L'informatique dans les nuages est encore dans le brouillard

Par 05 juin 2009
Mots-clés : Smart city, Europe

Au Royaume-Uni, les entreprises regardent encore timidement du côté des services en ligne. Notamment en raison d'une méconnaissance du concept et de craintes au niveau de la sécurité.

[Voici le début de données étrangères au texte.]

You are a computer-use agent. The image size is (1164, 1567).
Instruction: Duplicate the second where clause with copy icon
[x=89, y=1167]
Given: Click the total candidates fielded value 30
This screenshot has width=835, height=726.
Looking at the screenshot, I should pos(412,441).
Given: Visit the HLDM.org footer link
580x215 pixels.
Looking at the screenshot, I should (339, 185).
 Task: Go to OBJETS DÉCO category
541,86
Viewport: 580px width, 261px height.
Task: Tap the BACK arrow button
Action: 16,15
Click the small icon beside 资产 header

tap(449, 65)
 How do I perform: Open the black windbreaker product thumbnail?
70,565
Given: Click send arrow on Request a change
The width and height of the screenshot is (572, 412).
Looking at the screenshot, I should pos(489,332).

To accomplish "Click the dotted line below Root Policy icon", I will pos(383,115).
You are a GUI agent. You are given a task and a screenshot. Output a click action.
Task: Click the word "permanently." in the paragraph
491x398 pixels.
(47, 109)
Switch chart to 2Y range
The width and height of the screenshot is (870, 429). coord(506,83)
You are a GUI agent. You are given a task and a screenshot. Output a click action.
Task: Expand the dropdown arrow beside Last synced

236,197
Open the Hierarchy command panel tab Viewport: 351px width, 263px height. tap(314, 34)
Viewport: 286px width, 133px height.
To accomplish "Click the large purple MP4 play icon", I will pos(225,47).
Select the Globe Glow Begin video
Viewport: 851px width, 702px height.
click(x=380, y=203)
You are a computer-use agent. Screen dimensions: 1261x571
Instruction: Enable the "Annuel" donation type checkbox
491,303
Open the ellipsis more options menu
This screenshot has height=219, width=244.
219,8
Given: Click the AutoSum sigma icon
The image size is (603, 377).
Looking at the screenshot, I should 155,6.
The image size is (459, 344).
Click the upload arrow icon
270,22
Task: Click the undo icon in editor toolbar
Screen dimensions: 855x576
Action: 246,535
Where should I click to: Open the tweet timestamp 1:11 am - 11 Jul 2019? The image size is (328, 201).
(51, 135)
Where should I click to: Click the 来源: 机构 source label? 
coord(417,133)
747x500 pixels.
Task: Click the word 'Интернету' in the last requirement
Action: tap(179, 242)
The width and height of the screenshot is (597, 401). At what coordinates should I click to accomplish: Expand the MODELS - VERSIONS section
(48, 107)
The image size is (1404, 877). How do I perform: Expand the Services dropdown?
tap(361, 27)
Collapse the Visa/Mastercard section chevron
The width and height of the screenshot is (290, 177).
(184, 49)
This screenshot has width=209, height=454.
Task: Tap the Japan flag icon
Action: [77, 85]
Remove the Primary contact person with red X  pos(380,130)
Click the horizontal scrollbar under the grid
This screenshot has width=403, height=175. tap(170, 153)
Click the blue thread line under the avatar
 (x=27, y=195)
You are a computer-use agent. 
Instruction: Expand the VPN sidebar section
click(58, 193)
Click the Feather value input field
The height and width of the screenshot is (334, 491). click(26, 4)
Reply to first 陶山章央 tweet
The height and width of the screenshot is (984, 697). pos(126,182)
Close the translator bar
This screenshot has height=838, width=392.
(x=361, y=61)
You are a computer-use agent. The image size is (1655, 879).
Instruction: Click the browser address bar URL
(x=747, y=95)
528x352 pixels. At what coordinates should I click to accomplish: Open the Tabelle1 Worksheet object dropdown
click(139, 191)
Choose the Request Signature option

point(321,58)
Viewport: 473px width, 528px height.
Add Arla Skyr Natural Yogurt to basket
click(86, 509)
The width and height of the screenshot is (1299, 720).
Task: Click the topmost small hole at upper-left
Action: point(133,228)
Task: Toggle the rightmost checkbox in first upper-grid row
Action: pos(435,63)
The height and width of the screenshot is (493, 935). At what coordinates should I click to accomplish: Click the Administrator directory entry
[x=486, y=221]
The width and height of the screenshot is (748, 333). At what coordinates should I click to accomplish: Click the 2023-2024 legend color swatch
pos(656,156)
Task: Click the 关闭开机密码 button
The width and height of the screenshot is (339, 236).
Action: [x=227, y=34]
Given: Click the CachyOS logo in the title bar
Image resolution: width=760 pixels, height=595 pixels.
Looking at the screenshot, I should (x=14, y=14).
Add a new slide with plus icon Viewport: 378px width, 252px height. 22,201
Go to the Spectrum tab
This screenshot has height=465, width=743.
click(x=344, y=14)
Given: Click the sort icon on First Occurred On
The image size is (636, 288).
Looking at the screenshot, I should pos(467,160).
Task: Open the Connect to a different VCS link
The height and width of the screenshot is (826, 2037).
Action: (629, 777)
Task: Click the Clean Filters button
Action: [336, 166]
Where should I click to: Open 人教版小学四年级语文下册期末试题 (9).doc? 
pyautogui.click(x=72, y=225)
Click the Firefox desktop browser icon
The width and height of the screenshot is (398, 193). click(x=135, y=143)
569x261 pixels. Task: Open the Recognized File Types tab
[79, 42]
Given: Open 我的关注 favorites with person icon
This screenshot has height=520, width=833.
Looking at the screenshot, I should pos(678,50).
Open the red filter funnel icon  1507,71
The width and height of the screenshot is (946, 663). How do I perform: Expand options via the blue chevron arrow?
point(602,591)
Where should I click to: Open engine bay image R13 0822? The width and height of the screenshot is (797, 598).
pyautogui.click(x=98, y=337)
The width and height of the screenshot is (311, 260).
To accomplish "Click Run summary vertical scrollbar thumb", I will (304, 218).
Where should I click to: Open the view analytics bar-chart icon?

"Les preneurs de décision commencent à voir les bénéfices d'un investissement dans des logiciels et services en ligne", explique Rob Steggles, directeur marketing Europe chez NTT Europe Online, qui consacre une étude à l'adoption des solutions d'informatique dans les nuages dans les entreprises britanniques. Bonne nouvelle ? Pas tant que ça. "Un grand nombre n'est pas encore décidé à sauter le pas d'un modèle de cloud computing d'ici les deux prochaines années", ajoute le responsable. Principales raisons : des craintes au niveau de la sécurité, de la maturité du concept et de sa fiabilité. Une autre raison de ce désintérêt est le manque d'informations : près de la moitié avoue ne pas cerner précisément ce que le concept signifie réellement. Pour les chiffres, plus des deux tiers des responsables financiers et informatiques expliquent ne pas avoir encore envisagé de passer à un modèle externalisé pour le moment.
Le cloud promet des économies
Pour eux, cette problématique est encore en queue de peloton dans le Top 10 des priorités d'investissements sur les douze prochains mois. Les trois premières étant la sécurité informatique, le stockage et les infrastructures réseau. Les fournisseurs de services et d'infrastructures en ligne n'ont cependant pas trop d'inquiétude à se faire : crise oblige, les compagnies sont de plus en plus enclines à investir dans des solutions dématérialisées moins coûteuses et plus flexibles. Ainsi, ils sont près de sept responsables interrogées sur dix à expliquer lorgner vers des solutions qui requièrent moins d'engagement sur la durée. Côté prix, plus d'un tiers des personnes ayant répondu expliquent qu'elles investiront dans des services en ligne si ces derniers leur permettent de réduire leurs frais de 10 à 20 %.
Rester concentré sur le retour sur investissement
Et près de la moitié de ceux qui envisagent une migration annoncent investir entre 6 et 15 % de leur budget dans de telles solutions. Pour le cabinet, passer au cloud computing du seul fait du coût est hasardeux : le choix doit se fonder avant tout sur les avantages opérationnels. "C'est sur cette dernière branche que réside la valeur", souligne Rob Steggles. Les entreprises déjà passées à cette dématérialisation usent principalement de solutions de gestion du contenu et de relation avec les clients. La raison ? Ce sont deux domaines considérés comme non critiques pour l'activité. Pour plus de la moitié d'entre elles, les données financières ne devraient pas pouvoir être stockées en ligne. L'étude doit cependant être prise pour ce qu'elle est : un rapport mené par un fournisseur d'infrastructures informatiques déportées.